Hanging by a Thread

Published: Feb. 23, 2021, 7 a.m.

“…the Lord your God is God in heaven above and on the earth below. Now then, please swear to me by the Lord that you will show kindness to my family, because I have shown kindness to you. Give me a sure sign that you will spare the lives of my father and mother, my brothers and sisters, and all who belong to them—and that you will save us from death.” “Our lives for your lives!” the men assured her.  …  “Agreed,” she replied. “Let it be as you say.” So she sent them away, and they departed. And she tied the scarlet cord in the window. (Joshua 2:11b-14a, 21)

  

Rahab the prostitute, hanging by a thread at the approach of the army of Israel who intended to raze Jericho to the ground. 

Rahab clearly didn’t hold a high position in her ancient society.  She was likely assumed to be a woman of dubious character.  She quite likely was a victim of circumstances out of her control that placed her in this profession.  Economic hardship.  No husband to guard her rights.  A prostitute. 

And yet, Rahab the prostitute gives a full and sincere confession of faith in the God of Israel, nearly as strong a confession as anyone else in the book of Joshua as she speaks to the sovereignty and power of the Lord who will give this new land to his people. 

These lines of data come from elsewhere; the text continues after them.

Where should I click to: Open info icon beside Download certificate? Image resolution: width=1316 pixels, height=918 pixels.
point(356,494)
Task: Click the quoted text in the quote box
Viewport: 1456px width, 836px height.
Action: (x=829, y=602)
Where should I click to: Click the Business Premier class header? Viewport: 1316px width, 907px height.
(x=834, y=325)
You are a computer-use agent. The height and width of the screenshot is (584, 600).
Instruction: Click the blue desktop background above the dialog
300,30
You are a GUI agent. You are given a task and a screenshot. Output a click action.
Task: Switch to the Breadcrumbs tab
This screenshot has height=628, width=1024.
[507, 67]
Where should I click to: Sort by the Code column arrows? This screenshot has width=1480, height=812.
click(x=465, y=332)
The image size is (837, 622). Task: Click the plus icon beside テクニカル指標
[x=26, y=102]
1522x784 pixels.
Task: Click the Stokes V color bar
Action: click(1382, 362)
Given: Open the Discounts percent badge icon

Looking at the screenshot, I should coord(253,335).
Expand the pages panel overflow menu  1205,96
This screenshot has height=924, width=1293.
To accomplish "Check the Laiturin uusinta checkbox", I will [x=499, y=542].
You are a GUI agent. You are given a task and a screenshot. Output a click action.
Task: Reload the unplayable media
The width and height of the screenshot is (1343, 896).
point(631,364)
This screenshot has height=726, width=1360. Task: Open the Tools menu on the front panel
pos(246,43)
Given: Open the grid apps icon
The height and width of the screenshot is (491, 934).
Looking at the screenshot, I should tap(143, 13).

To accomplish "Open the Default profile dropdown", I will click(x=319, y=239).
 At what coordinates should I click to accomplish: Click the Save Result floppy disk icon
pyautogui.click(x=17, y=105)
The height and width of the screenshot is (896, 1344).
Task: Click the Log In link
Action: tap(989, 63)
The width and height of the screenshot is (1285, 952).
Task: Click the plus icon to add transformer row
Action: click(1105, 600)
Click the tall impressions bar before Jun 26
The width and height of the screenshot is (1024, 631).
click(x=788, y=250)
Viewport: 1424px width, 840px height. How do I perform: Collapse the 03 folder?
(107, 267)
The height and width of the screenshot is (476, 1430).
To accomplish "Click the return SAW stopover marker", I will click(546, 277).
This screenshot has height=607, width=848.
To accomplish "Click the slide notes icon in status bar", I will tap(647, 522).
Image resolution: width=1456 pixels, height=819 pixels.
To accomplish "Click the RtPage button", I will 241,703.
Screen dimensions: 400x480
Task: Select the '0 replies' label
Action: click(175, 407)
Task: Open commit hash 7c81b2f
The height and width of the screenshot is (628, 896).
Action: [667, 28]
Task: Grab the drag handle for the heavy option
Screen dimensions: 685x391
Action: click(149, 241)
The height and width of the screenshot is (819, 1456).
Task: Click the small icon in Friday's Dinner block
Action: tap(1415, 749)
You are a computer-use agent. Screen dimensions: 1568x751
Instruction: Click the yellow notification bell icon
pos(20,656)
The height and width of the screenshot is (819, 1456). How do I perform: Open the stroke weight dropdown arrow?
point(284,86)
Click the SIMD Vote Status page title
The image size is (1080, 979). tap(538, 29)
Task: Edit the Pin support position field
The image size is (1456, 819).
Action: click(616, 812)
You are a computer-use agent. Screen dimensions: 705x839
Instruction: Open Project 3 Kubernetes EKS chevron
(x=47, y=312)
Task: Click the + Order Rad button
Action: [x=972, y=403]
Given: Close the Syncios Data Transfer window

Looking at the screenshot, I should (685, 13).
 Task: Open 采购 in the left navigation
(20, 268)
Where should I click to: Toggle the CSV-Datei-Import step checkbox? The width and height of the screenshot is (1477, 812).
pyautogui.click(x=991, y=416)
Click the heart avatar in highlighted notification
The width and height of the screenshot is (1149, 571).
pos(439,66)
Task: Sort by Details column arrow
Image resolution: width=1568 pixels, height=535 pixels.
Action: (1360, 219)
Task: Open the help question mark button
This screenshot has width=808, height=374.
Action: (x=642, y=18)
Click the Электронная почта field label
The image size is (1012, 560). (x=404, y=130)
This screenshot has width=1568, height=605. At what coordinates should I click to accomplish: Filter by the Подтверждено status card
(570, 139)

She trusted this Lord she had only ever heard about, and she entrusted herself to his people.  “Give me a sure sign… that you will save us from death,” she says.  And the sign they give her is a sign that oddly reverberates with the crimson blood of the lambs smeared over the entry ways of the Israelites on the night of Passover.  In her window she is to tie a scarlet cord, and huddle inside behind locked doors with her whole family as the Israelites did on the night of their salvation. 

But this cord signifies more.  This story is the second instance of this Hebrew word for hope.  Where is that word in this story?  The “scarlet cord.”  There are actually three words here in the Hebrew.  One of them means thread, one of them means scarlet, and the last of them has a root which means “to be tense/rigid,” or by extension “to be expectant.”  That last one is our word for hope, and is indeed translated as hope elsewhere in the Bible. 

Rahab the prostitute, hanging by a scarlet thread of hope in the Lord, even as the walls were quite literally about to collapse around her, putting an end to life as she’d known it.  But that scarlet thread of hope playing gently in the wind was also the promise that a new life was coming.   

Even when a thread is all you seem to be holding on by: it’s enough.  Hope in God never comes with much in this life we can lay our hands on, just a thin whisp of scarlet hope.  But as these members of Jesus’ own genealogy—Rahab, Jacob, and Ruth—would discover: God is faithful.  The Lord delivers.  A hope in him, threadbare though it may be, is never misplaced.